Monday, July 03, 2006

Reviews

Superman Returns

Not a perfect movie, but certainly watchable. If your TV is big enough, maybe you want to rent it. Kate Bosworth is fine, but Kevin Spacey continues his post-Usual Suspects losing streak. The biggest problem is that they decided not to start tabula rasa, and instead worked with a lot of the aspects of the previous movies, including the sucky version of Lex Luthor. Overall, I'd put Superman Returns on the same level as X-Men 3.

Some random notes:

-I dislike Parker Posey immensely.
-What the hell is Kumar doing in this film?
-Brandon Routh managed not to make me laugh at the Superman get-up. This is an impressive and important achievement.

The Folly of Empire

This book is by John Judis, and compares the foreign policies of Bush to Teddy Roosevelt and Woodrow Wilson. Excellent work, especially one of the later chapters that makes explicit the case that Iraq was an imperial war, waged to colonize Iraq. I thought that Judis was a bit easy on Roosevelt and Wilson, but he makes a strong argument that both men have been fundamentally misunderstood by current thinkers. People forget that Roosevelt (who began as an ardent, unapologetic Imperialist) ended his career as a realist, while Wilson (whose legacy is now used to justify Iraq, among other atrocities) began his career by realizing that you can't bring democracy at the point of the sword. Obviously relevant today.

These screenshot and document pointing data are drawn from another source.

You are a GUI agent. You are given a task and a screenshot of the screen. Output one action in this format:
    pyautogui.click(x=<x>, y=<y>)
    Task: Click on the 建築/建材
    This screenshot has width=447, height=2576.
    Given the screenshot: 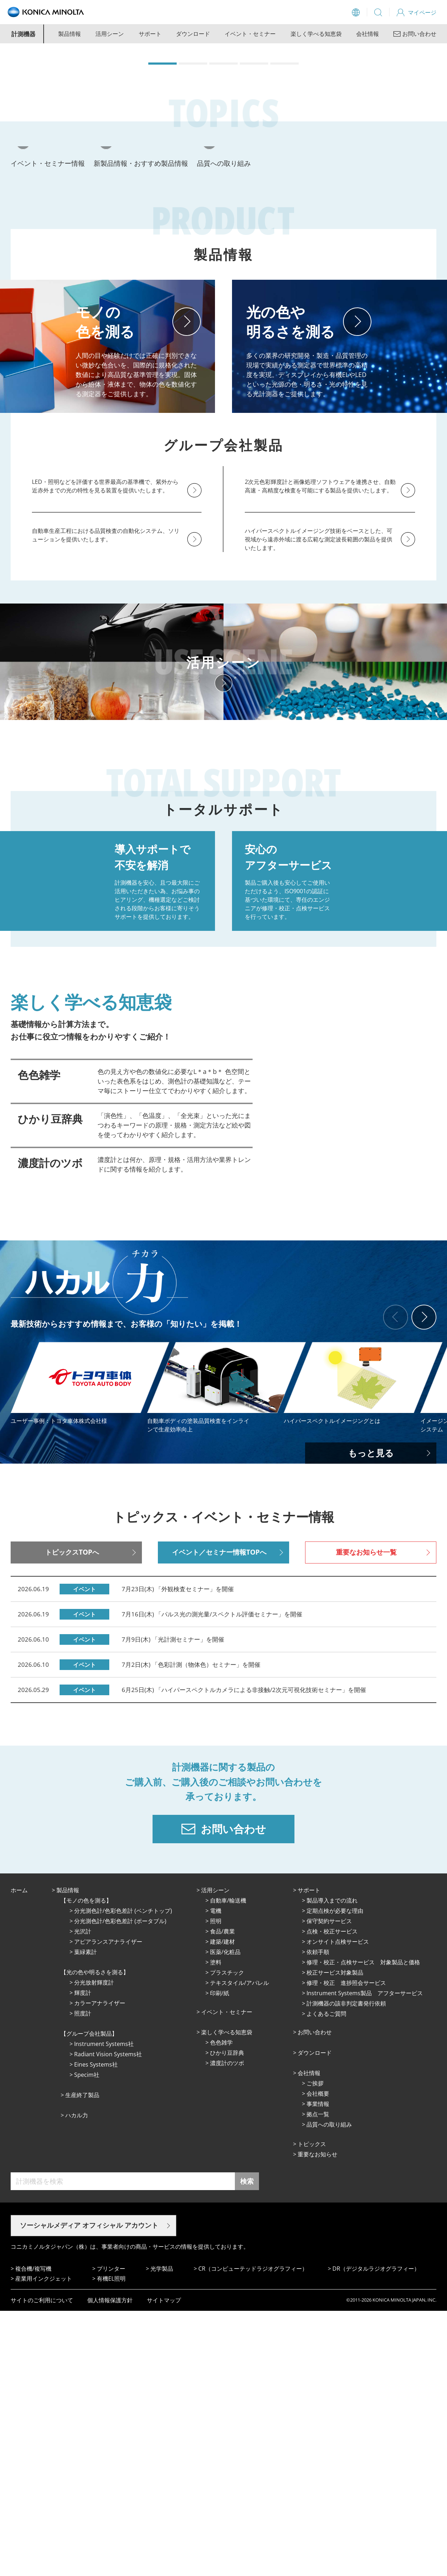 What is the action you would take?
    pyautogui.click(x=222, y=2207)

Sophie Scholl: The Final Days

Saw this last week at the Bloor Cinema, and it's fantastic. Tells the story of Sophie Scholl and her brother, who were tried and executed for the heinous crime of handing out anti-Nazi pamphlets at Munich University. Oh yeah, it was 1943. The movie is excellently written, and there are times that are eerie - like the Bill O'Reilly-esque judge who condemns the Scholls to death. But the movie does tend to leave me with a feeling of impotence. After all, the Scholls believed that they could spark a revolution that would bring the Nazis down before the war turned in to a disaster for Germany. Of course, that didn't happen. I don't know if it was the director's intention, but the movie does highlight a number of small acts of rebellion by Nazi functionaries, whether they be prison guards or whatnot. I was left with the feeling that the Scholls were really no more effective than the guard who gave them a smoke before their execution.

Oh, and I'm reading The Car that Could about the EV1, with Dresden: Tuesday February 13, 1945 on deck. Which leads to interesting conversations with my girlfriend like this:

Me: I'm loving this book, but it makes me so angry I want to shoot someone in the face.

GF: Then read something less upsetting. [looks at next book on pile.] You know, like the firebombing of Dresden.

2 comments:

Anonymous said...

Parker Posey is an acquired taste. The point with Posey is that there is a layer of acting underneath the layer of Posey. Most other actors do it backwards.

Bob McManus

Anonymous said...

You can't possibly equate Superman Returns with X3. I cannot even begin to tell you how wrong it is to equate Brett Ratner's work with Bryan Singer's.
The short of it is: I never appreciated how good the first two X-Men movies were until I saw X3. Maybe in about 20 years, someone merciful will replace X3 with a better movie the same way Bryan Singer replaced Superman 3 with Superman Returns.